--- start Supplied data ---

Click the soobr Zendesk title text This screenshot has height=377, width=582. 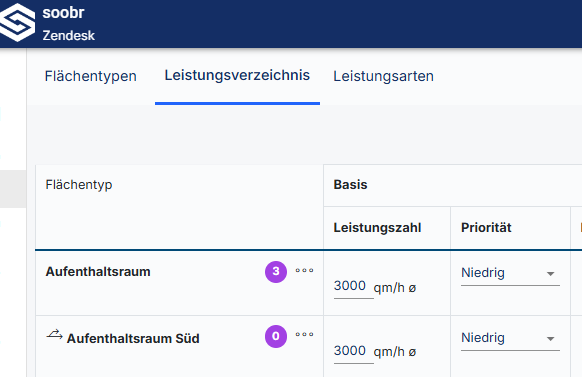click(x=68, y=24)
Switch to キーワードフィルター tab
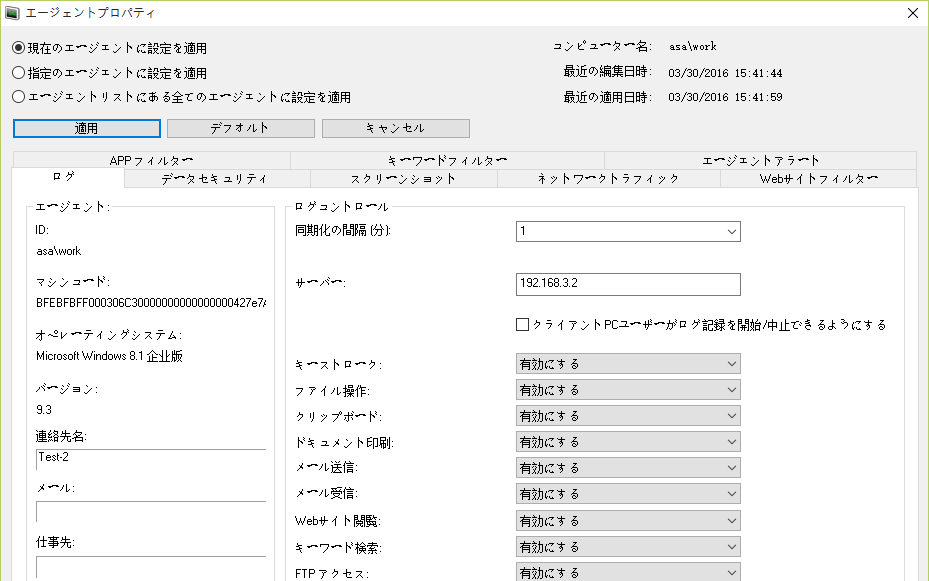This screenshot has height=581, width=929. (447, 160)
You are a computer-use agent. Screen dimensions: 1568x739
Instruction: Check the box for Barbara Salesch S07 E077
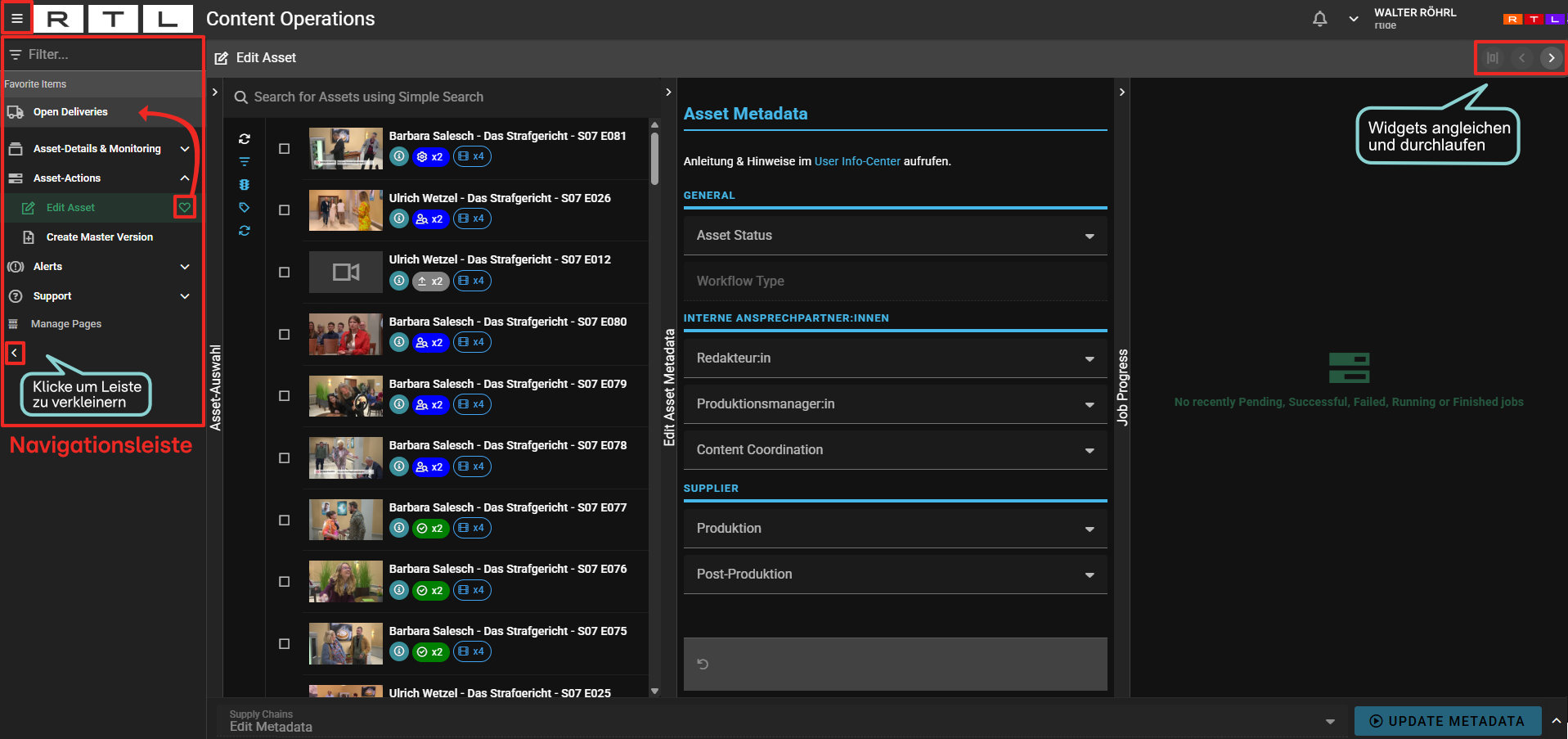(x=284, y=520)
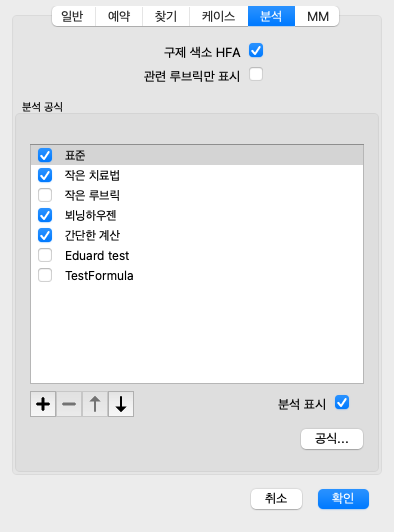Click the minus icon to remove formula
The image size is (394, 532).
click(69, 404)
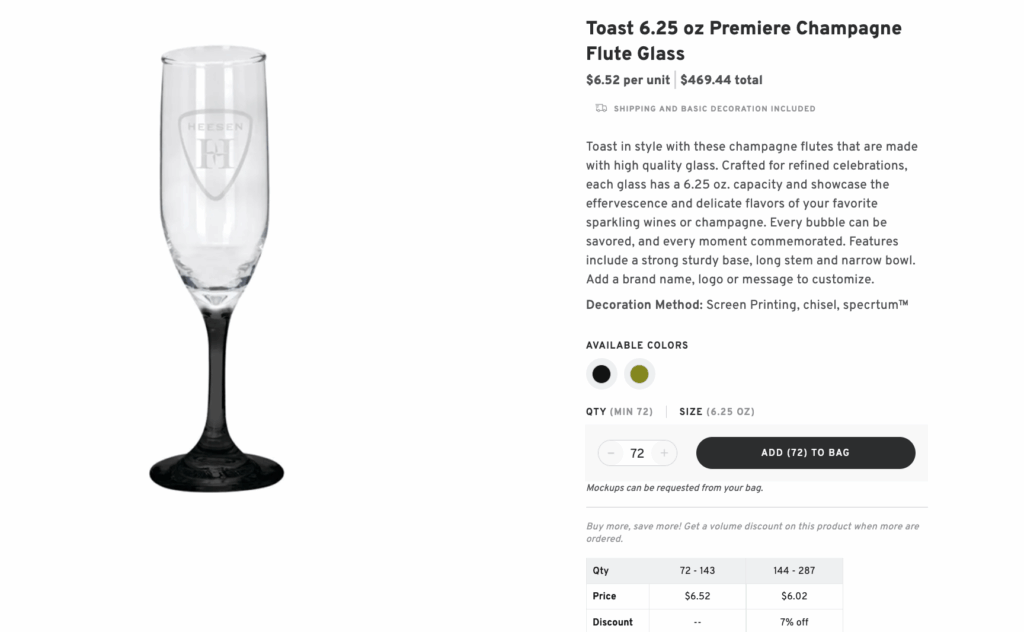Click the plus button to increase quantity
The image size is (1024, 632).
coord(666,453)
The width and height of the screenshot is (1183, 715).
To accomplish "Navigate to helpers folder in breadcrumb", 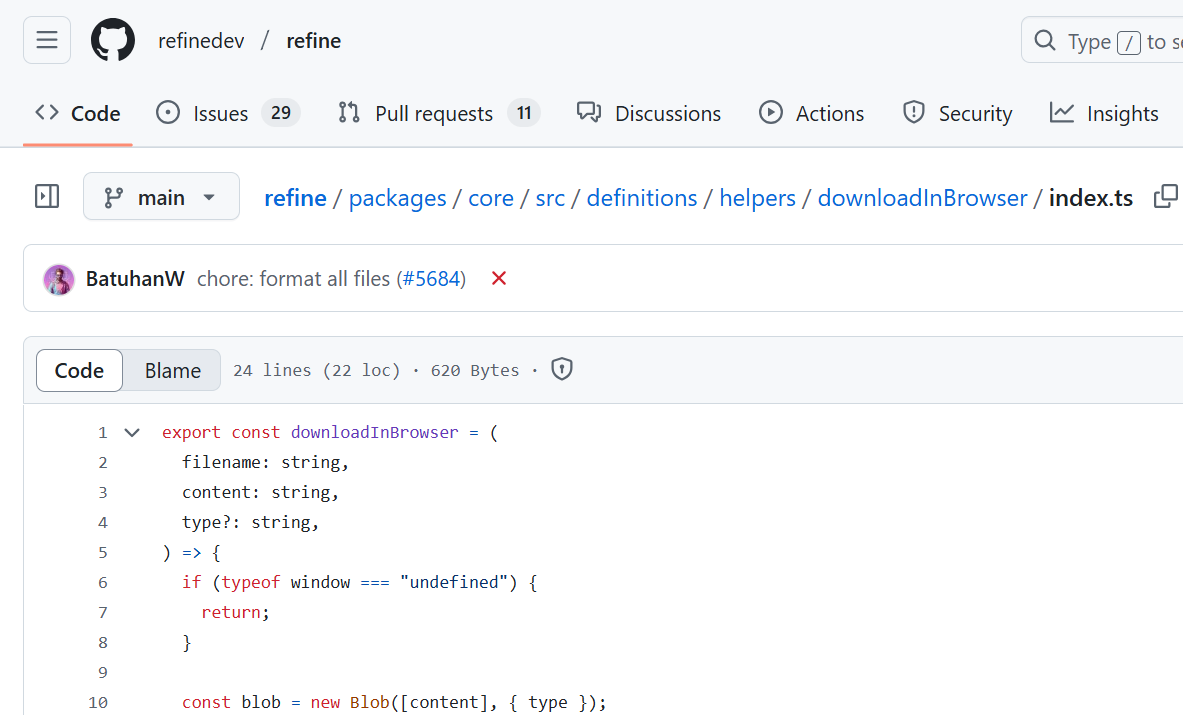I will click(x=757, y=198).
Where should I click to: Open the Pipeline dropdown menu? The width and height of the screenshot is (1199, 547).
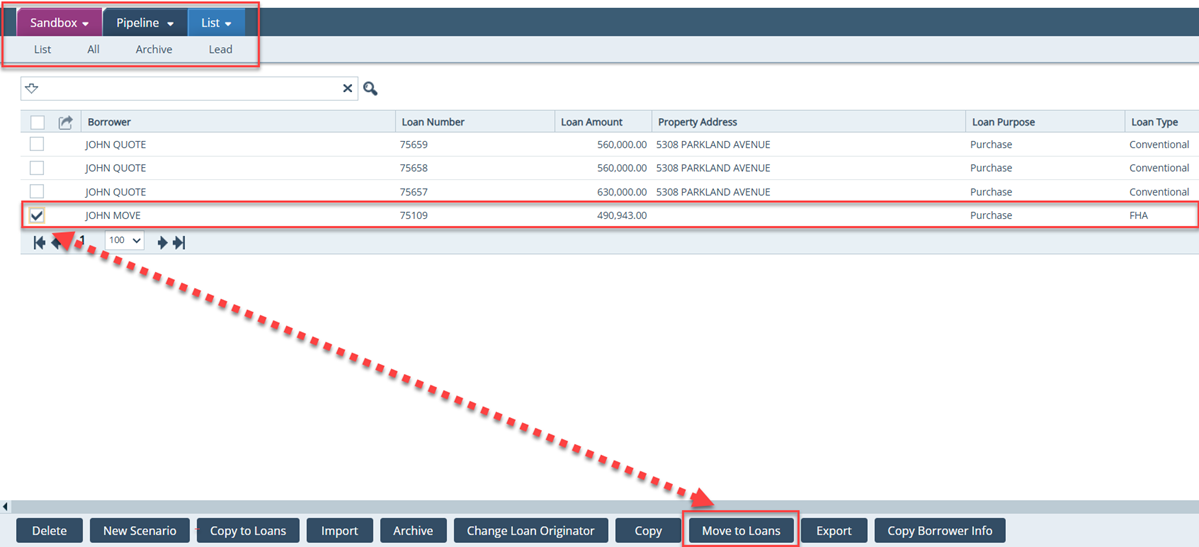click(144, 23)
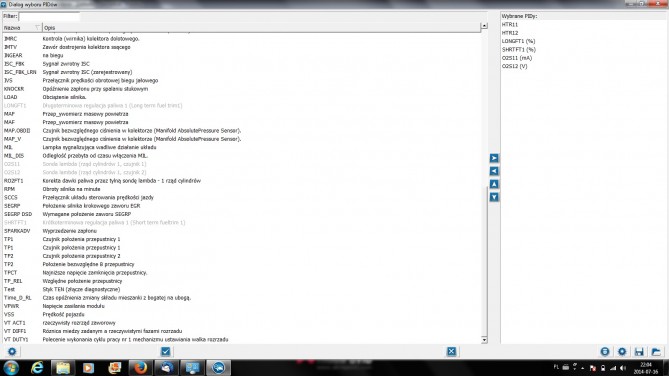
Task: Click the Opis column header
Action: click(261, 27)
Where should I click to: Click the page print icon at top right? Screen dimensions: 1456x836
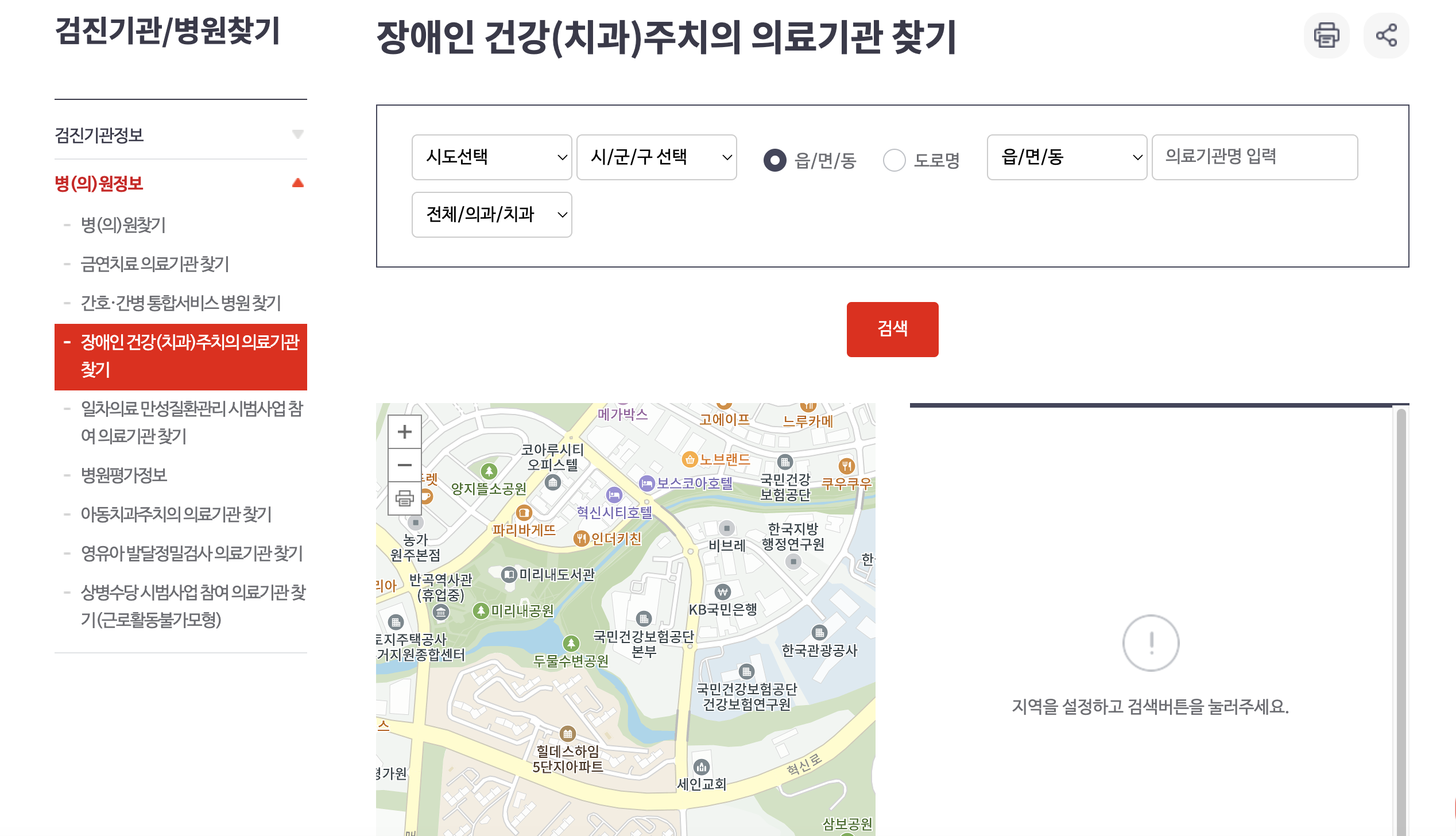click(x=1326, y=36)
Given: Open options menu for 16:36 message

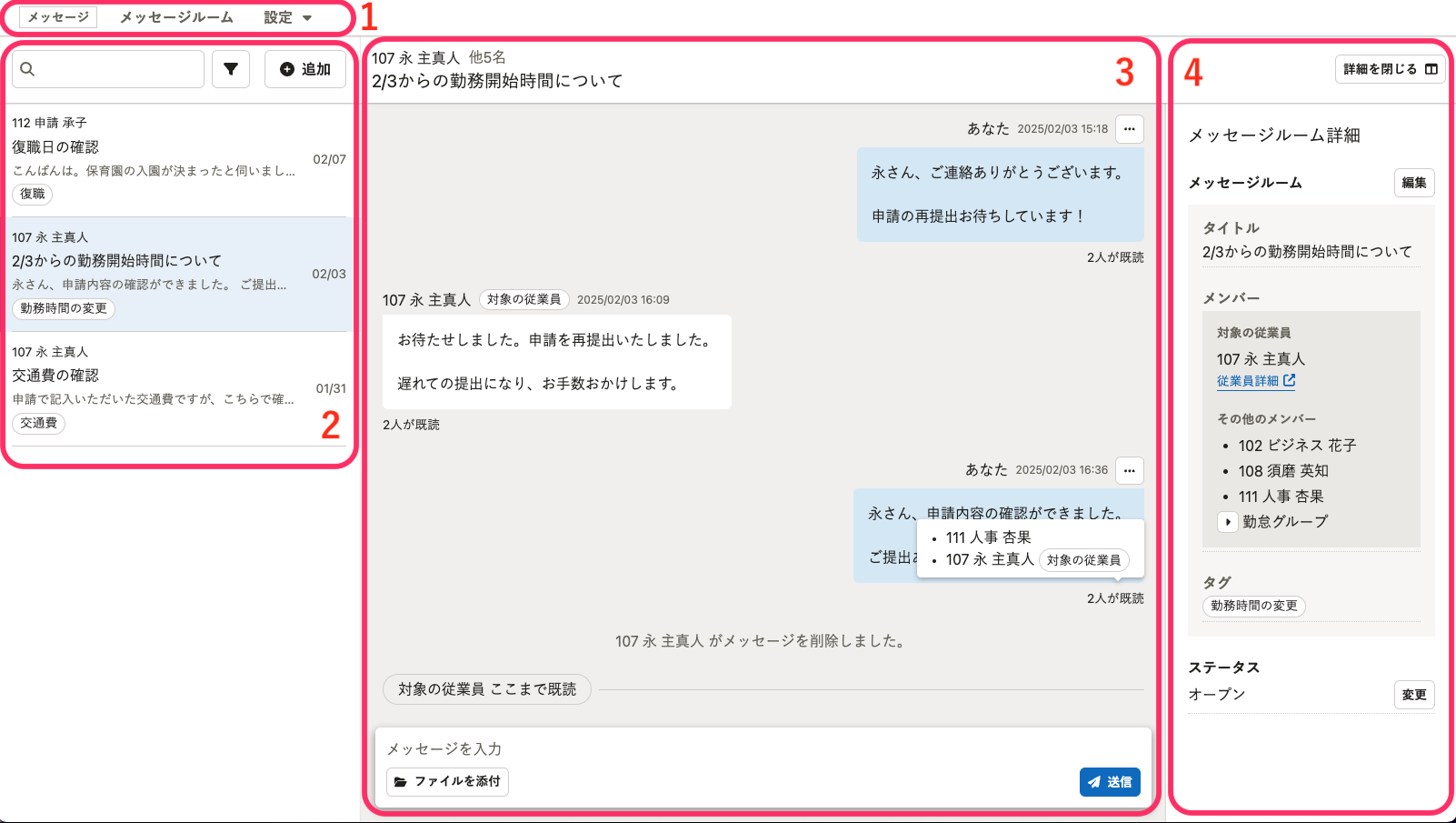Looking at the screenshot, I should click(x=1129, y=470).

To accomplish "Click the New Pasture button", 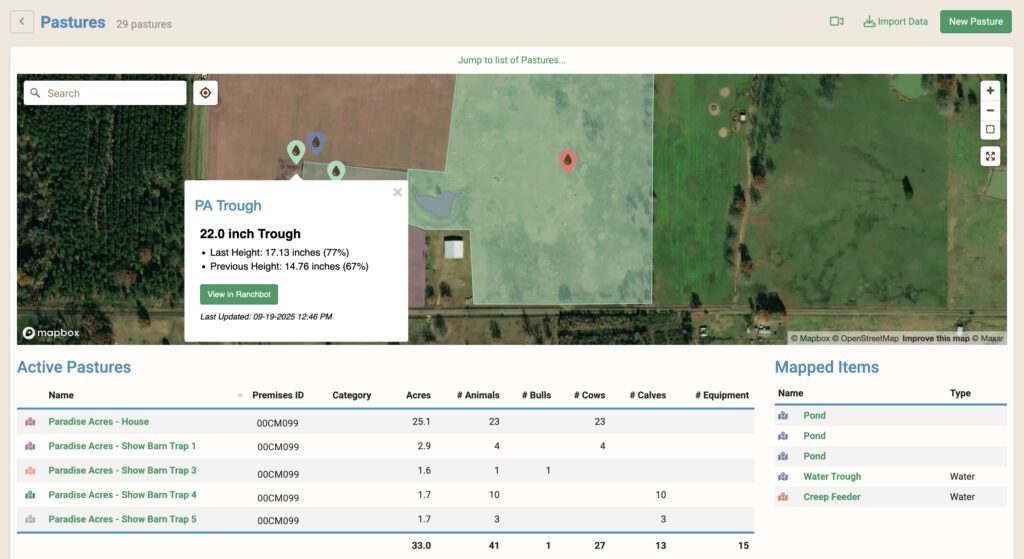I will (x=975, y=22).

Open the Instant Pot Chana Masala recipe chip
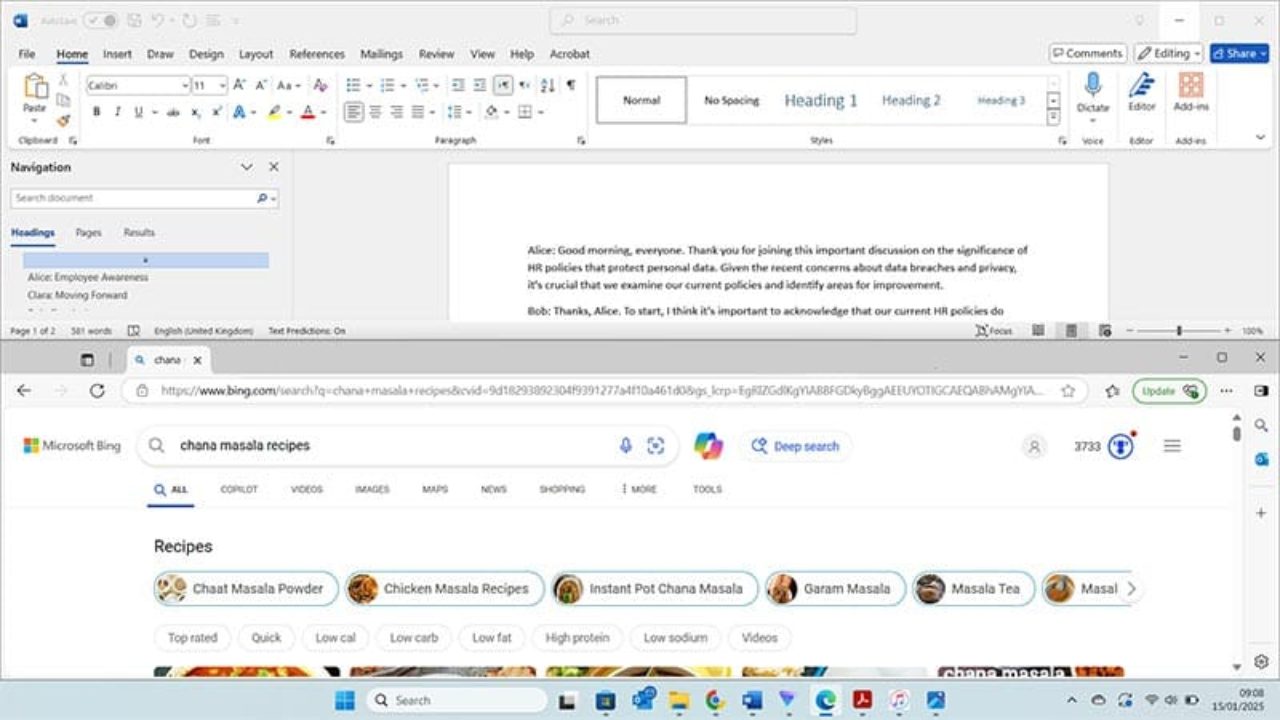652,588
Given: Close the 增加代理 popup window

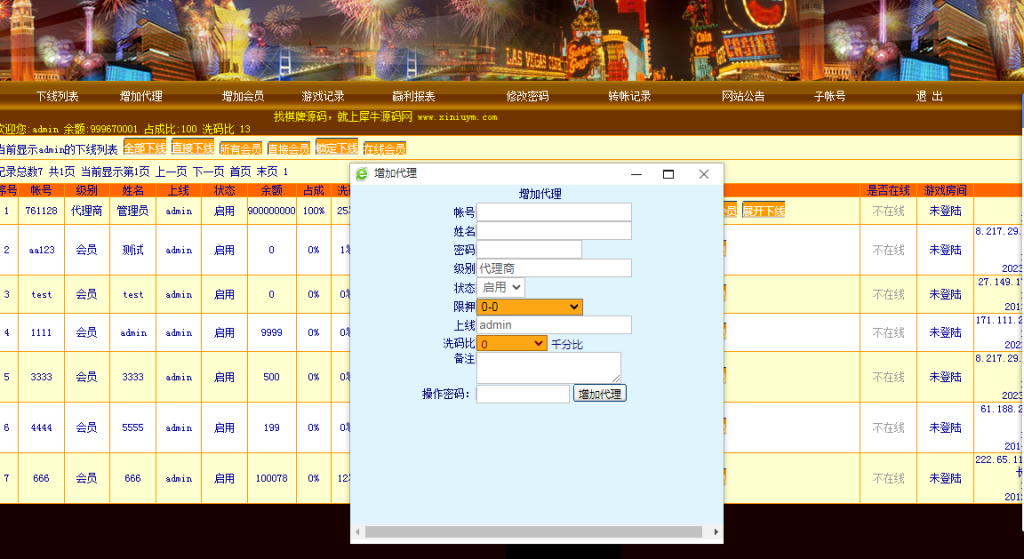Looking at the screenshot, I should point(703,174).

--- end Supplied data ---

* To do *
Pull out every line of the records above that contains the word "Open", copying each one in full.

* Result of this exercise *
Where should I click to: Open the Pipeline dropdown menu? The width and height of the screenshot is (1199, 547).
Given: Open options menu for 16:36 message
Open the Instant Pot Chana Masala recipe chip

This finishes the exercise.